▸ **GIVEN PROBLEM**
Using the Christus Victor passage below, decide whether each statement agrees with it. Answer yes or no for each, and quote the deciding words exactly. 1. Aulén's book strongly influenced grassroots Christianity. 2. Aulén treated his "Classical Approach" as an either/or choice meant to displace other aspects of atonement. 3. The writer considers victory over evil a minor theme in Paul.

▸ **EXCERPTED PASSAGE**
..............................
I ended my last post with the conclusion of the writer to the Hebrews’ exposition of Psalm 8, which introduces Satan into the picture of man’s temporary subordination to the angels, and his glorification by the work of Christ. The mention suggests that Satan has particular relevance to the relationship between mankind, angels and divine glory:
Since the children have flesh and blood, he too shared in their humanity so that by his death he might destroy him who holds the power of death – that is, the devil – and free those who all their lives were held in slavery by their fear of death.
I also mentioned an old book that influenced the academy a lot, but not grassroots Christianity, Christus Victor by Gustav Aulén. Very briefly, he re-examined the main theories of atonement, casting the earliest explanations of Christ’s work in a positive light, and reinstating the importance of seeing the cross as a victory over the powers of evil enslaving mankind. Starting with the old “Ransom Theory” he removed some elements he found objectionable, and arrived at what is known as the “Christus Victor” theory of atonement. This victory over evil is actually a prominent New Testament theme, especially in Paul, which often gets strangely sidelined in our thinking.
In the form I’ve mainly seen it in recent years, I’ve not been much attracted to the Christus Victor theme, because it’s been a popular choice of people rewriting theology in the light of evolution, who hold a bias against the existence of personal forces of evil. The tendency is, in these schemes, to paint them in terms of the kenotic incarnation and death of Christ winning over our created evolutionary heritage of selfishness, somehow teaching the world that self-giving is everything.
This actually renders the evil to be defeated God’s own work of creation. And since it does not really mesh with other themes found in Scripture and theology, notably substitutionary punishment and propitiatory sacrifice, these are simply jettisoned. It has to be said that Aulén himself also treated his “Classical Approach” as an either/or choice intended to displace other aspects of atonement.
But in the New Testament’s authentic Christus Victor theology, the victory is essentially, and specifically, over the wiles of the devil and his angelic followers (“powers and authorities in the heavenly realms”) in causing sin, in order to destroy humanity. It needs Satan to embody the evil that Christ conquers by death and resurrection. Also, it is wrong to emphasise it over against other aspects of the atonement, for it depends on them, which I will attempt to show.
..............................
Extracted records

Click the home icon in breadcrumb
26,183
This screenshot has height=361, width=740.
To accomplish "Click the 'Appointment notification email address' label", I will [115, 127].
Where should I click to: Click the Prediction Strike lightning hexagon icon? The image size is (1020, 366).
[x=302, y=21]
..............................
▸ **SOLUTION FOR THIS EXERCISE**
1. No: "an old book that influenced the academy a lot, but not grassroots Christianity"
2. Yes: "Aulén himself also treated his “Classical Approach” as an either/or choice intended to displace other aspects of atonement"
3. No: "This victory over evil is actually a prominent New Testament theme, especially in Paul"